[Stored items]
== == ==

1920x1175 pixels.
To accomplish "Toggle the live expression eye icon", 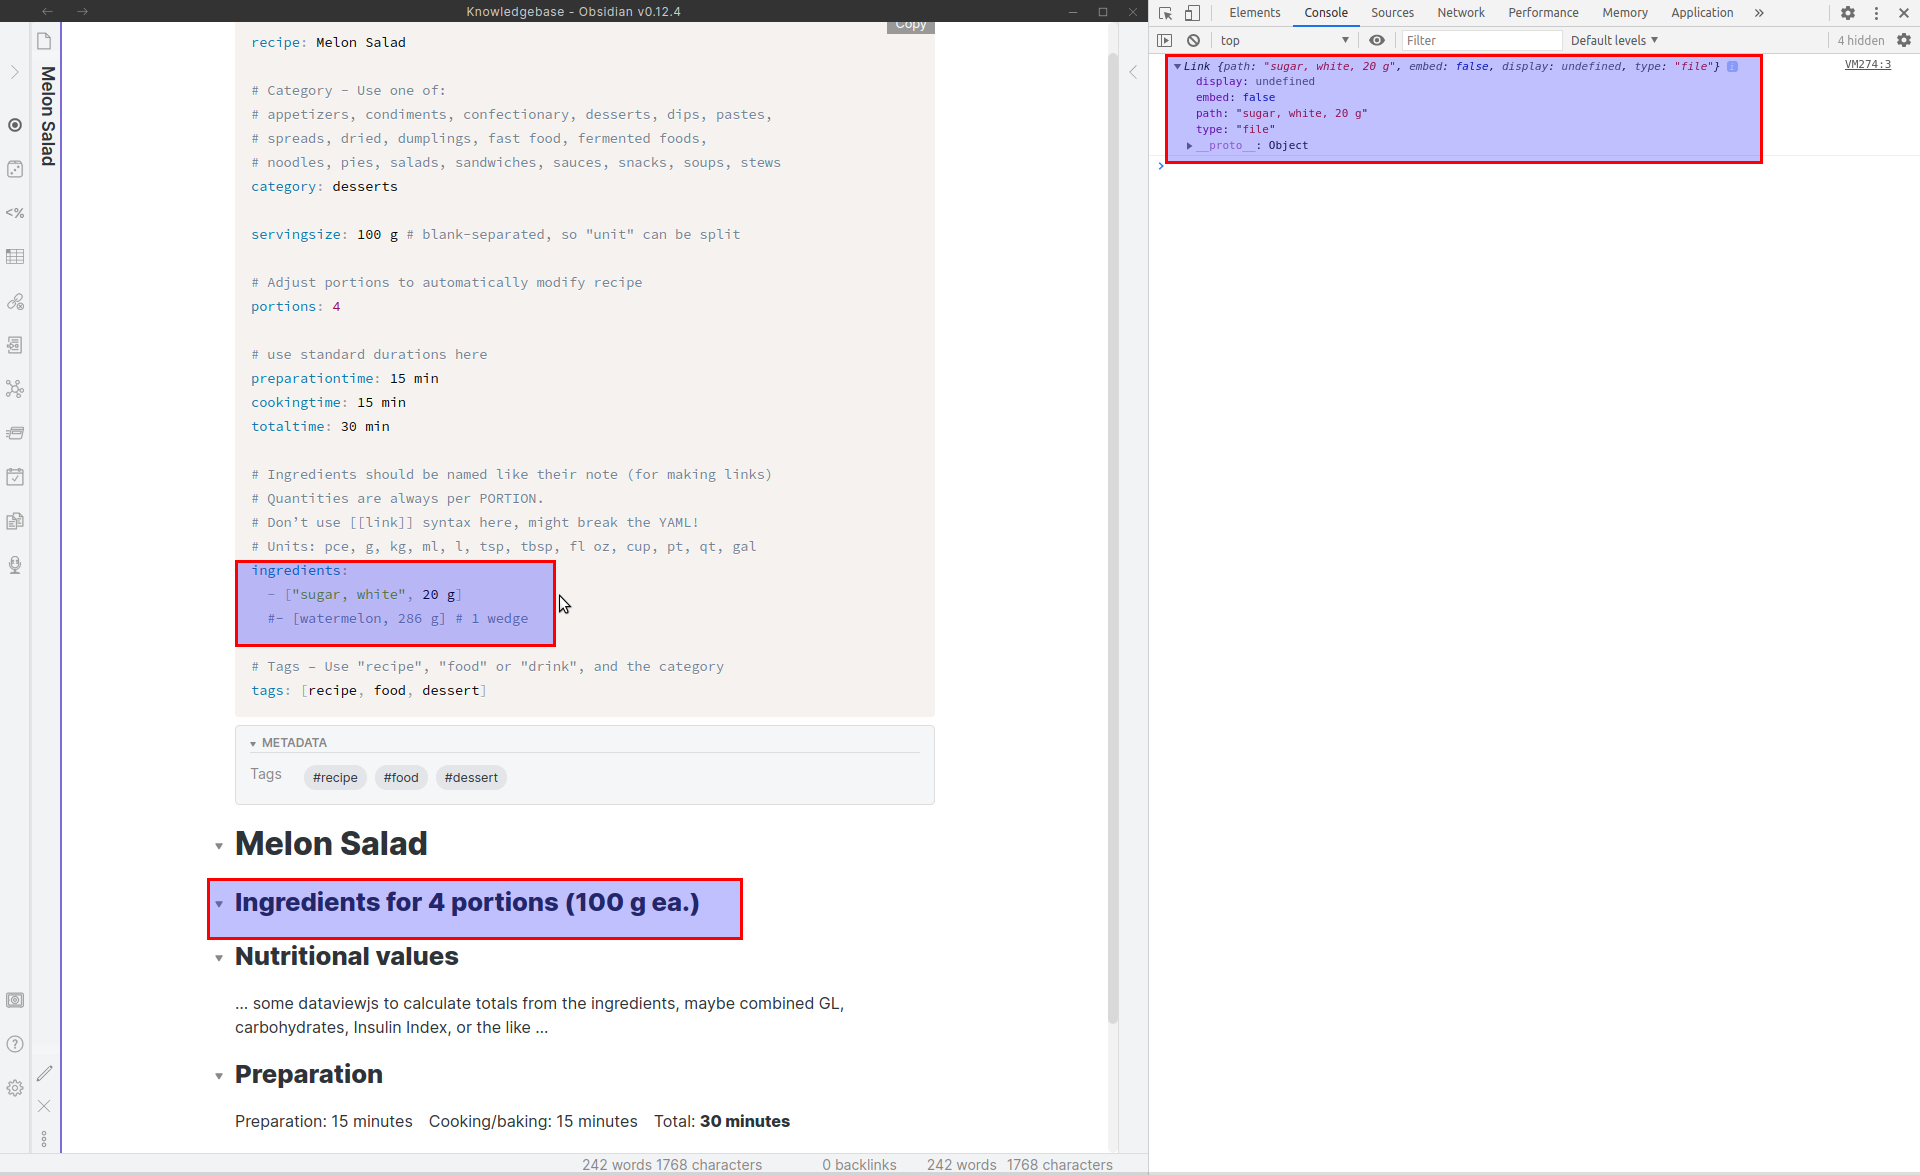I will pos(1377,40).
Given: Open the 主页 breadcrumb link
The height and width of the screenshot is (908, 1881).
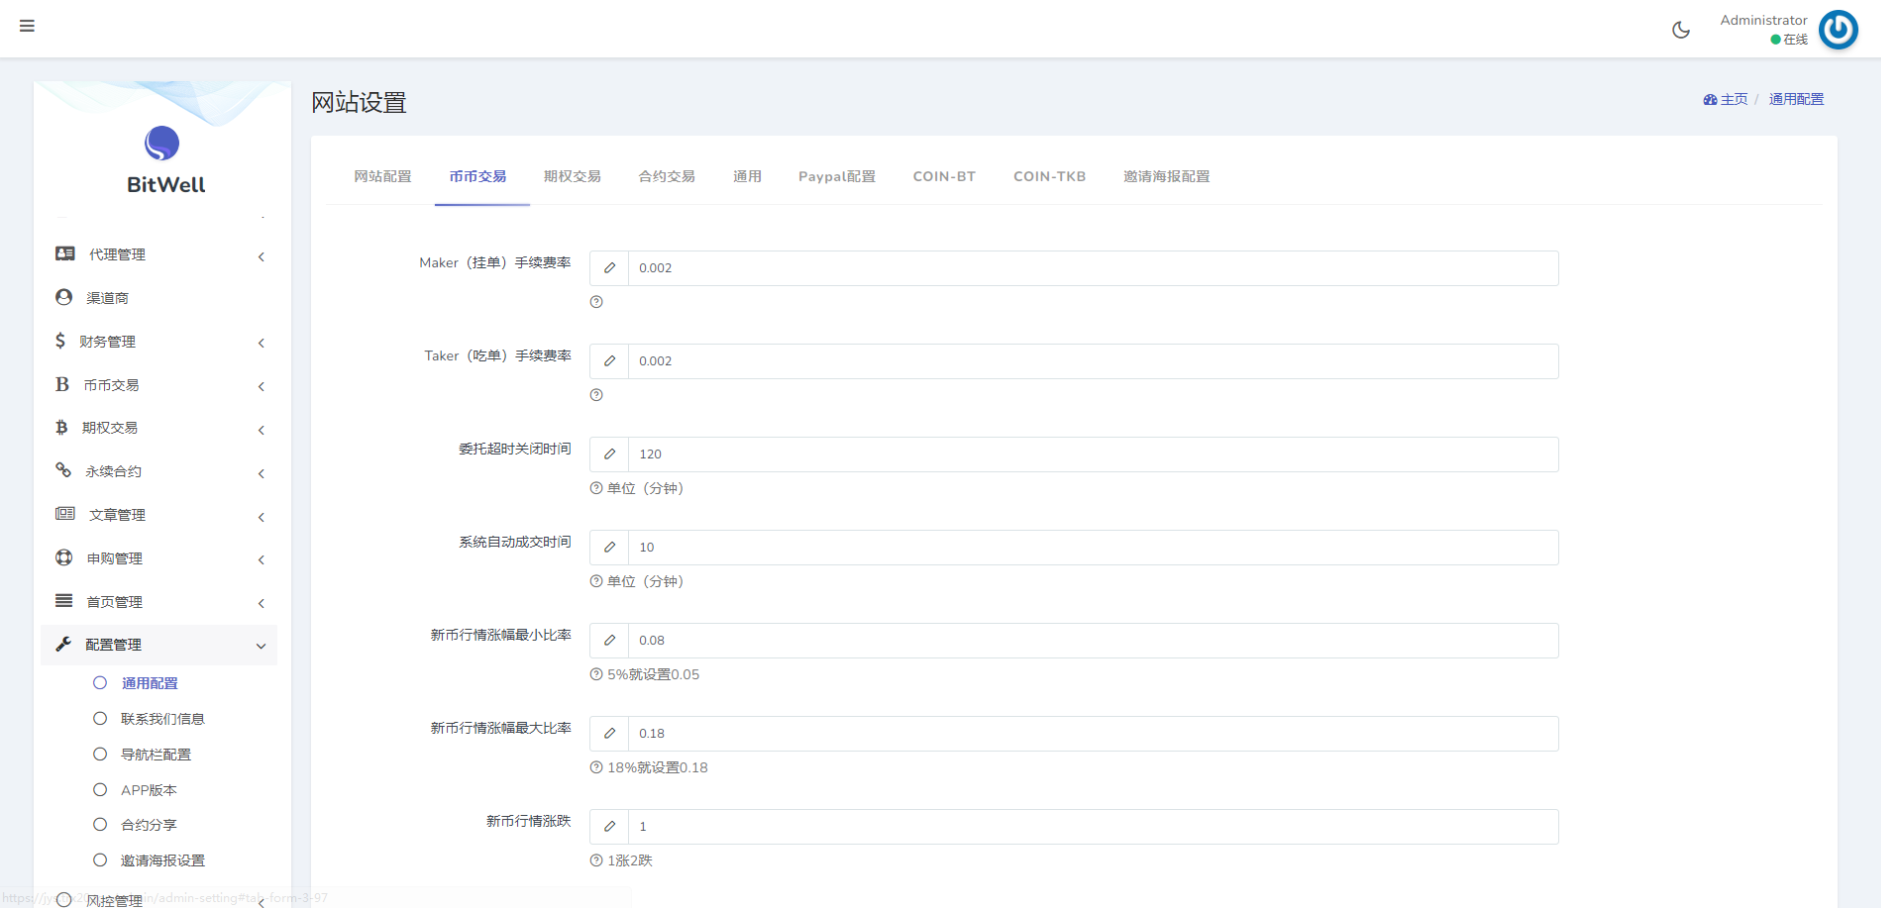Looking at the screenshot, I should pyautogui.click(x=1733, y=99).

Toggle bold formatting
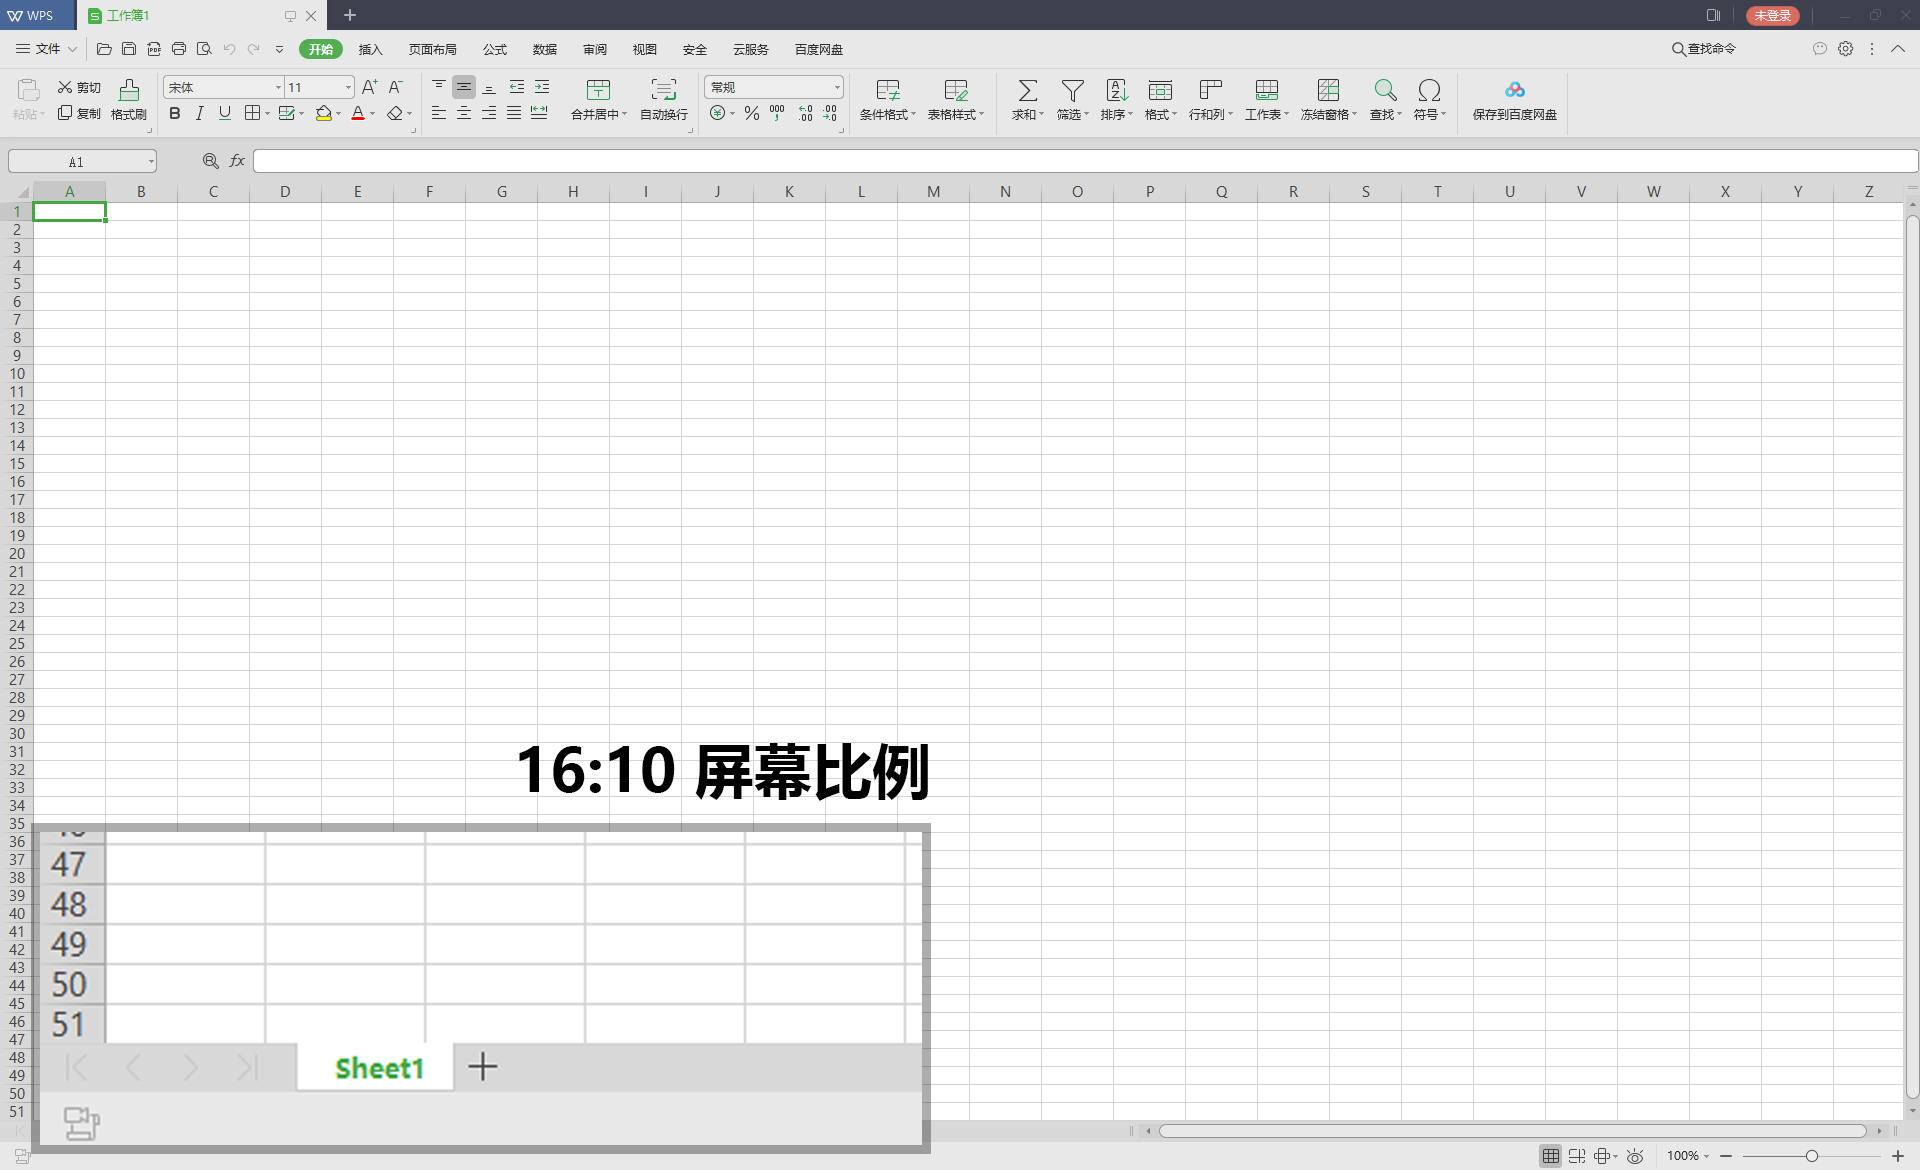point(174,113)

== == ==

**ACTIVITY**
Reproduce the lines from the one holding "Given: Open the 主页 breadcrumb link" through the end of the entries above exactly, keeping both ends and dropping every picture.

**RESPONSE AREA**
Given: Open the 主页 breadcrumb link
The height and width of the screenshot is (908, 1881).
Looking at the screenshot, I should pyautogui.click(x=1733, y=99).

Toggle bold formatting
point(174,113)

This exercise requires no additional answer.